Despite the Christmas holiday, the U.S. Patent Office continues to be churning away and has revealed this interesting new patent application from Apple called Swipe Gestures for Touch Screen Keyboards. The patent application is authored by Wayne Westerman. While we always enjoy reading research from the former Fingerworks founder, his multi-touch patent applications always seem to be more ambitious than practical. This latest document, however, details some very useful (and practical) additions to the iPhone's on screen keyboard.
Apple suggests the use of swipe gestures to be used on top of the iPhone's on screen keyboard in order to provide the user with quick access to common keys.
For example, erasing and basic punctuation insertion, directional swipes (also referred to herein as "swipe gestures") over the alphabetic keys can be used as an alternative to striking certain keys. Because the Space and Backspace keys are quite frequently used, they are logical candidates for the rightward and leftward swipes, respectively. Leftward and rightward swipes intuitively match the cursor travel caused by these symbols. Following this cursor movement analogy, the Enter/Return may be invoked by a downward swipe, and a Shift/Caps may be invoked by an upward swipe. Alternatively, as the Enter and Shift functions may be less frequently invoked, these may be substituted for other functions as well. One alternative mapping for the upward swipe, for example, could be to activate an alternative numeric and punctuation keypad or a particular punctuation symbol like an apostrophe or period.
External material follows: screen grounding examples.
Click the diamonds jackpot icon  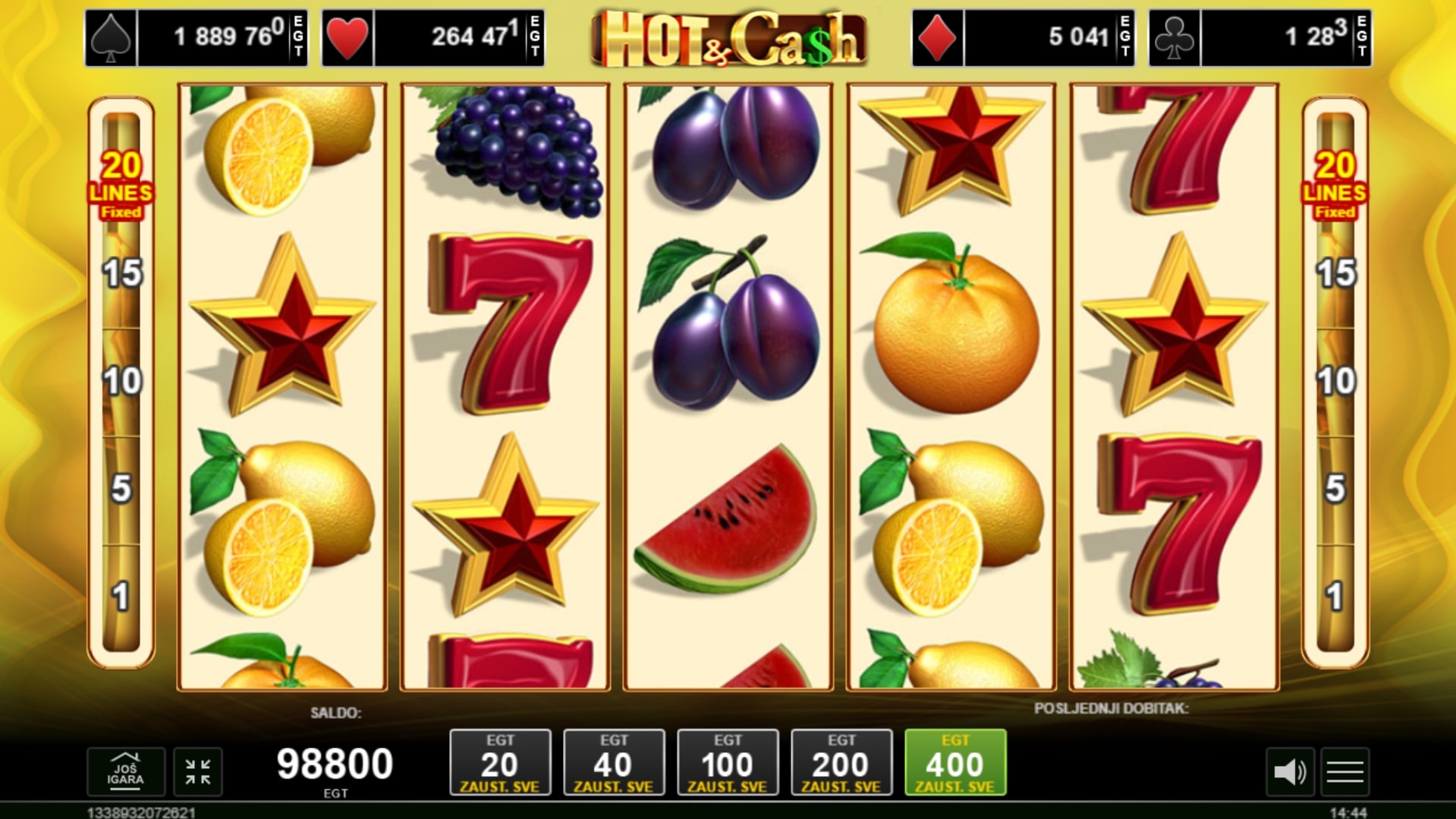937,37
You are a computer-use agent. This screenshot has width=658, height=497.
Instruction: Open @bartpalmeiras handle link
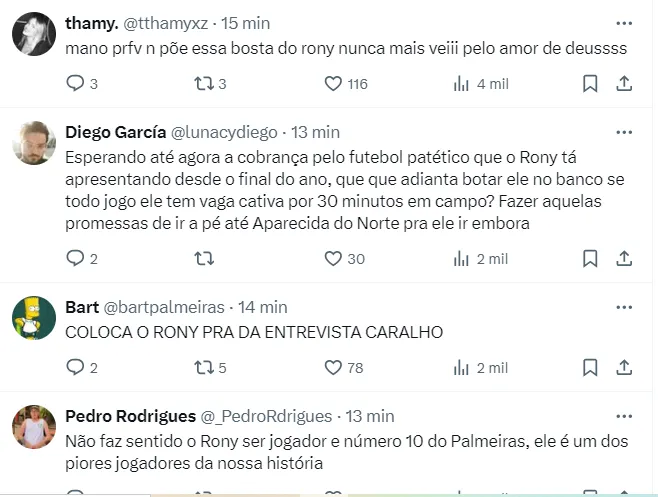(x=165, y=307)
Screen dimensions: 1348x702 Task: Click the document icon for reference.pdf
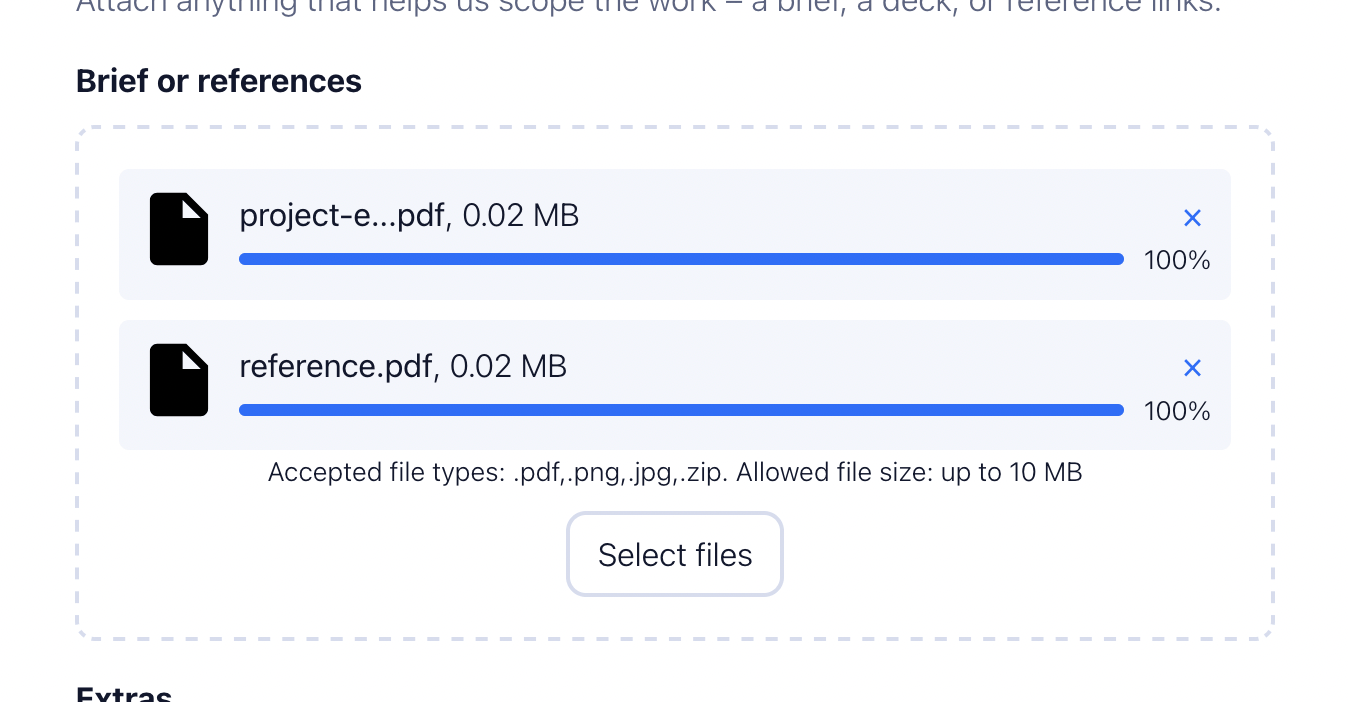179,380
A few sample gestures are depicted in the document:
Swipe down = return
Swipe left = delete
Aside from these single swipe gestures, multi-touch swipes (two fingers) could invoke other special functions. While a single finger left-swipe might delete a letter, a two finger left-swipe could delete a whole word, and a three finger left-swipe could delete a line. Similarly, a single finger right-swipe could add a space, while a two finger right-swipe could add a period. Up swipes and down swipes could also invoke different functions based on the number of fingers used.
Like with Apple's multi-touch notebook trackpads, these optional functions could provide advanced users with many useful shortcuts while not steepening the learning curve for novice users.